━━━━━ DATA FOR REVIEW ━━━━━

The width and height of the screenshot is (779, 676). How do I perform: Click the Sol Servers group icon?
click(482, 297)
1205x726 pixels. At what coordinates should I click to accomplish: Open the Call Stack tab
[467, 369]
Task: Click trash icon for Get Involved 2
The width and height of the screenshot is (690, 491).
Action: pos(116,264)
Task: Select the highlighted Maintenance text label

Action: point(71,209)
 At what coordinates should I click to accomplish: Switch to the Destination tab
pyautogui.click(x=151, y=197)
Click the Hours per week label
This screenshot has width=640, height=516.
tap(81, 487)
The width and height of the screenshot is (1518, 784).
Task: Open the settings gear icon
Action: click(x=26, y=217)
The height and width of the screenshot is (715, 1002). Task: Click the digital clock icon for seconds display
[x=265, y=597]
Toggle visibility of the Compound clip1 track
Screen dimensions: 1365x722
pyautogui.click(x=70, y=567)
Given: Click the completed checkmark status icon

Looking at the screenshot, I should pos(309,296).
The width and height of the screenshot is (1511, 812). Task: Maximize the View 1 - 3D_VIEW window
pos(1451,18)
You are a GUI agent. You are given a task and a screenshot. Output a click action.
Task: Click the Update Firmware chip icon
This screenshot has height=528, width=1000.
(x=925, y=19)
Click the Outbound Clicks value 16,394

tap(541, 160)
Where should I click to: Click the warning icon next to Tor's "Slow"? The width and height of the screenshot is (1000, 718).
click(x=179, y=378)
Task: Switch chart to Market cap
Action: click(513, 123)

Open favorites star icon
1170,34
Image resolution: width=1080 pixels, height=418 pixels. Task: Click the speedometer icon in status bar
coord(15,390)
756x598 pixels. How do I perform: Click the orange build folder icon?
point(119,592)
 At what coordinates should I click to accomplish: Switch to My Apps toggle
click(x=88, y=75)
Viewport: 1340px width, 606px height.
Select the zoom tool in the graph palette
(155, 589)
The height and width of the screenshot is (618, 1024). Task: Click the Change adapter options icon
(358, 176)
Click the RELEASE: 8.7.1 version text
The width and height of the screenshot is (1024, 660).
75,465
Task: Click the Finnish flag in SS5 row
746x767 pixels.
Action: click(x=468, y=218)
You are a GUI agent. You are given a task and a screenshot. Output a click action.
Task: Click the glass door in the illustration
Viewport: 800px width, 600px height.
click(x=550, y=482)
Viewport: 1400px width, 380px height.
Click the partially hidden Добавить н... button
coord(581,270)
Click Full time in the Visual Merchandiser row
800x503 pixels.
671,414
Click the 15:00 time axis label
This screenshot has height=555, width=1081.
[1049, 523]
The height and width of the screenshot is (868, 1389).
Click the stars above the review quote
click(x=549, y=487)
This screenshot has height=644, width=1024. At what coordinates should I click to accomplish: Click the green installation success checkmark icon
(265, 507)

━━━━━

→ **AIM OF THE TASK**
None of the records may be left out; each is to be restated exactly.

→ **COMPLETED EXERCISE**
The width and height of the screenshot is (779, 676). How do I perform: Click the Sol Servers group icon?
click(482, 297)
1205x726 pixels. At what coordinates should I click to accomplish: Open the Call Stack tab
[467, 369]
Task: Click trash icon for Get Involved 2
The width and height of the screenshot is (690, 491).
Action: pos(116,264)
Task: Select the highlighted Maintenance text label

Action: point(71,209)
 At what coordinates should I click to accomplish: Switch to the Destination tab
pyautogui.click(x=151, y=197)
Click the Hours per week label
This screenshot has width=640, height=516.
tap(81, 487)
The width and height of the screenshot is (1518, 784).
Task: Open the settings gear icon
Action: click(x=26, y=217)
The height and width of the screenshot is (715, 1002). Task: Click the digital clock icon for seconds display
[x=265, y=597]
Toggle visibility of the Compound clip1 track
Screen dimensions: 1365x722
pyautogui.click(x=70, y=567)
Given: Click the completed checkmark status icon

Looking at the screenshot, I should pos(309,296).
The width and height of the screenshot is (1511, 812). Task: Maximize the View 1 - 3D_VIEW window
pos(1451,18)
You are a GUI agent. You are given a task and a screenshot. Output a click action.
Task: Click the Update Firmware chip icon
This screenshot has height=528, width=1000.
(x=925, y=19)
Click the Outbound Clicks value 16,394

tap(541, 160)
Where should I click to: Click the warning icon next to Tor's "Slow"? The width and height of the screenshot is (1000, 718).
click(x=179, y=378)
Task: Switch chart to Market cap
Action: click(513, 123)

Open favorites star icon
1170,34
Image resolution: width=1080 pixels, height=418 pixels. Task: Click the speedometer icon in status bar
coord(15,390)
756x598 pixels. How do I perform: Click the orange build folder icon?
point(119,592)
 At what coordinates should I click to accomplish: Switch to My Apps toggle
click(x=88, y=75)
Viewport: 1340px width, 606px height.
Select the zoom tool in the graph palette
(155, 589)
The height and width of the screenshot is (618, 1024). Task: Click the Change adapter options icon
(358, 176)
Click the RELEASE: 8.7.1 version text
The width and height of the screenshot is (1024, 660).
75,465
Task: Click the Finnish flag in SS5 row
746x767 pixels.
Action: click(x=468, y=218)
You are a GUI agent. You are given a task and a screenshot. Output a click action.
Task: Click the glass door in the illustration
Viewport: 800px width, 600px height.
click(x=550, y=482)
Viewport: 1400px width, 380px height.
Click the partially hidden Добавить н... button
coord(581,270)
Click Full time in the Visual Merchandiser row
800x503 pixels.
671,414
Click the 15:00 time axis label
This screenshot has height=555, width=1081.
[1049, 523]
The height and width of the screenshot is (868, 1389).
Click the stars above the review quote
click(x=549, y=487)
This screenshot has height=644, width=1024. At what coordinates should I click to accomplish: Click the green installation success checkmark icon
(265, 507)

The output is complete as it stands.